Saturday started off in Pali and ended up at Bonobo later for Mad Boy Mink. I entered just as MBM was hitting the stage. I liked the set a lot, bopping my head to the Looney-Tooney vibe of their hip-hop mixed songs. It was a weird crowd–nights out can be trippy if not approached with a certain amount of realization. I looked around to see a conservative-looking Indian woman in a full-on bordered silk sari, hair braided and all. She couldn’t have just come from a wedding, her outfit wasn’t jazzy enough. I see a group of hysterical white girls in the corner. Tall foreigners stood out. I continue to scope the room when R and I see a man wearing a skirt. Not a dhotti, a girl’s skirt. Confused, we caught man-skirt’s attention and he bustled over to us. R was convinced this man lost a bet and had to succumb to the evils of his fulfilling said bet by wearing a skirt. But this was his own doing: he was throwing a hen party for his girl friend and he was collecting bad advice from girls and lipstick kisses from men. He wanted us to participate in his bachlorette-party games and so we did. We chose from a stack of cards for topic prompts and the boys generously applied red lipstick to their faces. Like I said, weird night. I failed to remember Bonobo was an outdoor bar and the 87 degree weather with 200 % humidity was slowly killing me. The label on my Bud slipped off. Even my glue had given up. Nothing was going to last in this humidity myself included. I called the driver, we headed downstairs and all I could think was ‘thank god for air-condition and I can’t wait to shower.’
Today was the Flea Market–A company called Lil Flea was hosting a 2-day Flea Market on the grounds opposite Lilavati Hospital this weekend. My initial though upon hearing about the market? ‘You’ve been to one Flea Market, you’ve been to them all.” In a way, this is true. But I needed something to do this afternoon and it was an easy way to spend some money. I didn’t over-think, which usually happens when I plan to go to any festival/market/push-and-shove type atmosphere. I stood in a short line for no more than 2 mins before I entered. The grounds weren’t decorated in any ornate way but it was cool to see this sort of thing happening in the middle of Bombay. Sometimes I take certain things for granted living in Bombay–there are so many expats, so much access to foreigner goods and materials, and things like boozy brunches, brie, and gluten-free/vegan/kosher/ stuff happening here that its hard to believe your in India! I know for sure other parts of India have no clue what gluten-free means or that they can even pronounce kosher. I don’t blame them either. Being in Bombay is unlike being in any other part of India–it’s hip, open to new ideas, and always ready for the next big fad. I snatched up kitschy bags and scarves (my weakness), chatted up the Berlin-based brand owners and headed home.

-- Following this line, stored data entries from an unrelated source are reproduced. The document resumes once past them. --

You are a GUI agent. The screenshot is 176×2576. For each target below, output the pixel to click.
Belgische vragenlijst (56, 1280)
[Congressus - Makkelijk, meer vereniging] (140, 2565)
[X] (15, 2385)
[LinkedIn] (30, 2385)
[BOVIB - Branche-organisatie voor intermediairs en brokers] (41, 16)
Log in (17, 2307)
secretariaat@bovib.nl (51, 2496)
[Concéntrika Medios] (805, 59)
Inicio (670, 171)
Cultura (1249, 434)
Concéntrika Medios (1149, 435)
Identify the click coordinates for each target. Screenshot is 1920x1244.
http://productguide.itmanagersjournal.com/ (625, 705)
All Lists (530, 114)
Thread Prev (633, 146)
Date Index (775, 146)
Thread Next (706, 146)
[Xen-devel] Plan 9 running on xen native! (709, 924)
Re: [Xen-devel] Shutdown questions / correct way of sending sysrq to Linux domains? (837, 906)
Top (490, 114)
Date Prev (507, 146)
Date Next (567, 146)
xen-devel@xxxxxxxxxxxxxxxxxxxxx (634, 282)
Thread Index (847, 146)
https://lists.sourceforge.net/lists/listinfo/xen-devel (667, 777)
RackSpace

My recent adventures with shopping have led me to discover just how out of touch I am with Eastern Fashion–I’m talking Indian clothes, people. I’ve been on the lookout for a nice Indian outfit for my friend’s wedding next month. I didn’t realize until yesterday how much I abhor shopping for Indian clothes. It’s manic. stressful. overwhelming. tiring. and expensive. I can’t remember wearing an Indian outfit more than twice over before it maintains permanent residence on my clothes hanger. We women try to justify it, saying we will ‘put it too good use’, promising ourselves and others that ‘that outfit WILL be WORN’. Lies. It’s also because I don’t like wearing Indian clothes. I don’t mind a salwar/kurta (basically a long dressy tunic with leggings and an optional scarf to drape over it). But I would take a blazer or shift dress any day. Indian fashion changes faster than it takes to get to Chembur to Colaba on a Wednesday afternoon. I bought fabric from Kari’s store that I could get an outfit stitched (fancy, I know, but custom-made clothes are very common). She took me to meet her tailor which felt like a spy mission. Her words: ‘Good tailors are top-secret info. You never share you’re tailor’s number with anyone!’ Adorable. We walked through the gully, into the tailor’s, also named Kari, shop. As the master-ji took my measurements and we decided how I wanted the outfit to be cut, Kari was quick to call me out on my fashion ignorance. ‘Oh no no no no’, she exclaimed. ‘Short kurtas are out. Long kurta’s are in. No one wear’s short kurtas anymore, didn’t you know?!’ Clearly, I did not. I let her take the wheel on the stylistic nuances of my outfit (not forgetting to add my 2 cents of course: cut the shoulder width, make me look skinny!). I searched for an outfit for my friend’s wedding on Saturday and nearly lost it. Too. many. choices. There is an endless supply of ways to make women look colorful and shiny. I decided to go to one shop later this week and choose whatever was in front of me. Wham bam done.